20. Physical Environment – Impact on
Airborne Microbes
Atmosphere
 Along with water droplets, dust particles and other matter, air contains microbes. Microbes follow a particular pathway in which they
are suspended into the atmosphere. First they are launched into the air. The source of the launching of airborne microbes stems from
humans, animals and vegetation. then they are transported (by various methods including winds, machinery and people) and finally
are deposited somewhere new. The atmosphere can have a variety of physical characteristics, and can be very extreme in terms of the
relative humidity, temperature and radiation. These factors play a huge role in what kinds of microbes will survive in the atmosphere
and how long they will stay alive
Clouds
 Bioaerosols can be found within clouds. Cloud water is a mixture of organic and inorganic compounds suspended within moisture
(contribution of microbial activity to clouds). The conditions in clouds are not conducive to much life, as microbes present there must
withstand freezing temperatures, the threat of desiccation, and extreme UV rays. Clouds are also an acidic environment, with a pH
ranging from 3 to 7. Nevertheless, there are extremophile microbes which can withstand all of these environmental pressures. Clouds
serve as a transport for these microbes, dispersing them over long distances (Amato 2012).

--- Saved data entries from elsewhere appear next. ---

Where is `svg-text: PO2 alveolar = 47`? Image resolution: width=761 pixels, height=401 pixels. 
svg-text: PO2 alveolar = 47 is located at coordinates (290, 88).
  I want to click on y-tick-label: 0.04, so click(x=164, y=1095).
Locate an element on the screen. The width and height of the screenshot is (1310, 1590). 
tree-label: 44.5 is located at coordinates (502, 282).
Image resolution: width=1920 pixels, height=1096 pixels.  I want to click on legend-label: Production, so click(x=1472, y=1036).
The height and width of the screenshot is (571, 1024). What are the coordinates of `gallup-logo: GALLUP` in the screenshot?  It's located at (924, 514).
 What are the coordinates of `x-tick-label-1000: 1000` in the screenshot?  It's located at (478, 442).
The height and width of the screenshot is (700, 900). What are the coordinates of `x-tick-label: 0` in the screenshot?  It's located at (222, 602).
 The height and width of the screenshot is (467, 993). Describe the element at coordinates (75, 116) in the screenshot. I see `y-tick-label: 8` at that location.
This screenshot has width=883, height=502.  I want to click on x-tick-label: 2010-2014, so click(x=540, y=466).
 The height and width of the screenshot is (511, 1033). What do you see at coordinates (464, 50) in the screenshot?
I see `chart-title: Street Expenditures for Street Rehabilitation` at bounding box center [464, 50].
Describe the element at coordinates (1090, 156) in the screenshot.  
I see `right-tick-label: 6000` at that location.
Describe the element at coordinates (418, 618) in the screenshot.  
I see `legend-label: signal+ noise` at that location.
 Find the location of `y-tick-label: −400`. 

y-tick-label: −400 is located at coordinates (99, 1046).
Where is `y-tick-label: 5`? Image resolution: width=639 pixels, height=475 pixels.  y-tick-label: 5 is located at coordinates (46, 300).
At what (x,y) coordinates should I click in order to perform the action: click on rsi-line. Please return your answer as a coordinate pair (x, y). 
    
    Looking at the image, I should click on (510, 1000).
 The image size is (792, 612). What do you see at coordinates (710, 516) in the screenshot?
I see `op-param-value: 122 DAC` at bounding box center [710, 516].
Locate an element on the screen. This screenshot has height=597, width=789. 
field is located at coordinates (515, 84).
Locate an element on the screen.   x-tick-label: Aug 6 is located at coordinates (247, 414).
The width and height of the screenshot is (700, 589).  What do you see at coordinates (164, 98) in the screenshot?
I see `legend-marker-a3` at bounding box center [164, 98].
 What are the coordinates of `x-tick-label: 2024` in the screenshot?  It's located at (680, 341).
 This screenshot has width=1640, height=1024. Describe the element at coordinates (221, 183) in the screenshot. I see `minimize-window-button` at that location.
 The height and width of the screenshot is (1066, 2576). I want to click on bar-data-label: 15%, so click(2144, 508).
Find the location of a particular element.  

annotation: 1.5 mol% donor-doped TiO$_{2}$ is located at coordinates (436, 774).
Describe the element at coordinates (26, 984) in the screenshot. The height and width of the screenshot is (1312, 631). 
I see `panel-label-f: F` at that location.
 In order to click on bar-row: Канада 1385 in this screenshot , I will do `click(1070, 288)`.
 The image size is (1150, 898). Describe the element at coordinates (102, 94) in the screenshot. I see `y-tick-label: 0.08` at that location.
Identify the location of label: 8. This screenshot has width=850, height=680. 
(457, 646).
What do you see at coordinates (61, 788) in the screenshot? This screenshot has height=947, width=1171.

Physical Environment Stresses
 Dessication is the primary stress that aeromicrobes face, and it limits the amount of time that they can survive while suspended in the
air . Humidity within the air is a second factor which can affect the survival of organisms. Certain bacteria, including Gram + bacteria,
are more tolerant of high humidity in the air, while others are more tolerant of dessication and dry conditions, such as Gram + cells.
Temperature must be in an intermediate range, as too hot of temperatures can denature proteins, and too cold of temperatures can
cause ice crystal formation. Finally, radiation poses a potential hazard for aeromicrobes, as it can damage DNA within the cells.

21. Microbial Communities
Many of the microbes that are capable of surviving harsh conditions can readily form endospores, which can withstand extreme conditions
Bacterial
 One such bacterial microorganism that can resist environmental stresses is Bacillus anthracis. It is a gram positive rod shaped bacteria
that utilizes spore formation to resist environmental stresses. The spore is a dehydrated cell with extremely thick cell walls which can
remain inactive for many years. This spore makes Bacillus anthracis a highly resilient bacteria, allowing it can survive extreme
temperatures, chemical contamination, and low nutrient environments. This bacteria is associated with Anthrax, which is a severe
respiratory disease that infects humans.
Fungal
 Another such microorganism that can resist environmental stresses is Aspergillus fumigatus, which is a major airborne fungal
pathogen (McCormick 2010). This pathogen is capable of causing many human diseases when conidia are inhaled into the lungs.
While A. fumigatus lacks virulence traits, it is very adaptable to changing environmental conditions and therefore is still capable of
mass infection.
Viral
 An example of a viral airborne pathogen is the Avian Influenza Virus, which is a single stranded RNA visur that can infect a broad range
of animal species as well as humans and cause the Avian Influenza.